The lipase/esterase mentioned here contains two known domains belonging to a family of SGNH_hydrolases and GDSL-like Lipase/Acylhydrolases of which the two families contain a diverse range of esterases and lipases, respectively. These hydrolases could play a role during infection through host adsorption or host lysis at the end of the lytic cycle [61,62]. Only some P. mirabilis strains acetylate their peptidoglycan and the degree of O-acetylation can differ markedly between strains [63,64,65]. Thus, if lipases and esterases are involved in host attachment, it may be strain-specific. Phages closely related to Proteus_virus_309 were all described as lytic viruses with no integrase and lysogens present [44,45,66]. Bioinformatic assessment of the Proteus_virus_309 genome using Bacphlip predicted that it is a lytic phage with a score of 0.99. Although phage resistant isolates were identified following infection (Figures S4 and S5), phages could not be detected, suggesting that these were not lysogens (Figure S6).
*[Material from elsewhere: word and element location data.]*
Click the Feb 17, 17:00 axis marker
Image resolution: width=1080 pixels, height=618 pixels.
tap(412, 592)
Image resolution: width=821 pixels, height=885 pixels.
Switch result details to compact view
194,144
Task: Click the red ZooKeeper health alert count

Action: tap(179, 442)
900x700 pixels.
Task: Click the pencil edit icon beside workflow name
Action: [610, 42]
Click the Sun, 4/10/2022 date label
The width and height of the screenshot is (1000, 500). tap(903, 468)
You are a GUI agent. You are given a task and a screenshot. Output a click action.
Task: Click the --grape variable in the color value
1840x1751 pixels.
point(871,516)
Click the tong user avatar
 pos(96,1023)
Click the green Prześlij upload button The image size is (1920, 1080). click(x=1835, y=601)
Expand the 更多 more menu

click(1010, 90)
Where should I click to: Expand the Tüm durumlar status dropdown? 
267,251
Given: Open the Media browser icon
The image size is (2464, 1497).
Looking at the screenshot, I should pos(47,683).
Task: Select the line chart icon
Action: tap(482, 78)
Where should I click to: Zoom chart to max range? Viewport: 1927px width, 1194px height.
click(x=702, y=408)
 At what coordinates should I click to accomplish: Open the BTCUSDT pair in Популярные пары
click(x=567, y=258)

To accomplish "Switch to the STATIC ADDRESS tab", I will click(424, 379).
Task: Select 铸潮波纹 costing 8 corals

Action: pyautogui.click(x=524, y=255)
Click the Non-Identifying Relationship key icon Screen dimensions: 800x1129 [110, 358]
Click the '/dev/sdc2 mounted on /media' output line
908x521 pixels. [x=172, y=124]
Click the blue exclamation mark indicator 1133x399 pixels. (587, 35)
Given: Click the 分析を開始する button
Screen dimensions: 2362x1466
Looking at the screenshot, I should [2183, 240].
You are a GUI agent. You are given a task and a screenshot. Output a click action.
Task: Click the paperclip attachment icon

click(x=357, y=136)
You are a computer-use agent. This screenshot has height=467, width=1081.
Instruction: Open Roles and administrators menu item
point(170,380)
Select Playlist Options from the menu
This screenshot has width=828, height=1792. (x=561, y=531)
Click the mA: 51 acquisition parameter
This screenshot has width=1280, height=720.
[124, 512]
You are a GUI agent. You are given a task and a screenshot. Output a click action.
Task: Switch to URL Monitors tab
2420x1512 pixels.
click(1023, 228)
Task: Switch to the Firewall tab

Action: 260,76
Proteus_virus_309 may not be a likely candidate for phage therapy due to its narrow host spectrum. Further research is required to determine if Proteus_virus_309 infection is limited to a specific host receptor or external host factors such a biofilm composition and capsule type [67]. Furthermore, whole genome sequencing of non-host genomes could elucidate internal host defenses, such as CRISPR-Cas systems, abortive infection, and restriction endonucleases, that are specific to 309-like phages and their prevalence across Proteus species preventing productive infection or re-infection. A recent insight into P. mirabilis revealed that Class I CRISPR-Cas systems belonging to type 1E were dominant across 109 P. mirabilis isolates [68].

4. Conclusions

Proteus_virus_309 is closely related to, but clearly distinguishable from, Proteus viruses PM75, vB_PmiP_RS8pmA, vB_PmiM_RS1pmA and Proteus virus PM16 and, therefore, belongs to the Novosibovirus genus. Similar, to other Novosibovirus members, Proteus_virus_309 has a narrow spectrum of activity, infecting only P. mirabilis B16 isolated from a urinary tract infection. Although 309 is highly strain-specific leading to it likely to be ignored as a candidate for phage therapy on its own, it may be combined with other Novosibovirus and more broadly infecting lytic Proteus phages into a Proteus-specific phage cocktail. Such a cocktail could be effective in treating CAUTI’s, wound infections if topically applied, used as disinfectant, or as a prophylactic coating of urine catheters. The ability of Proteus_virus_309 to destruct biofilms formed by Proteus is currently being investigated.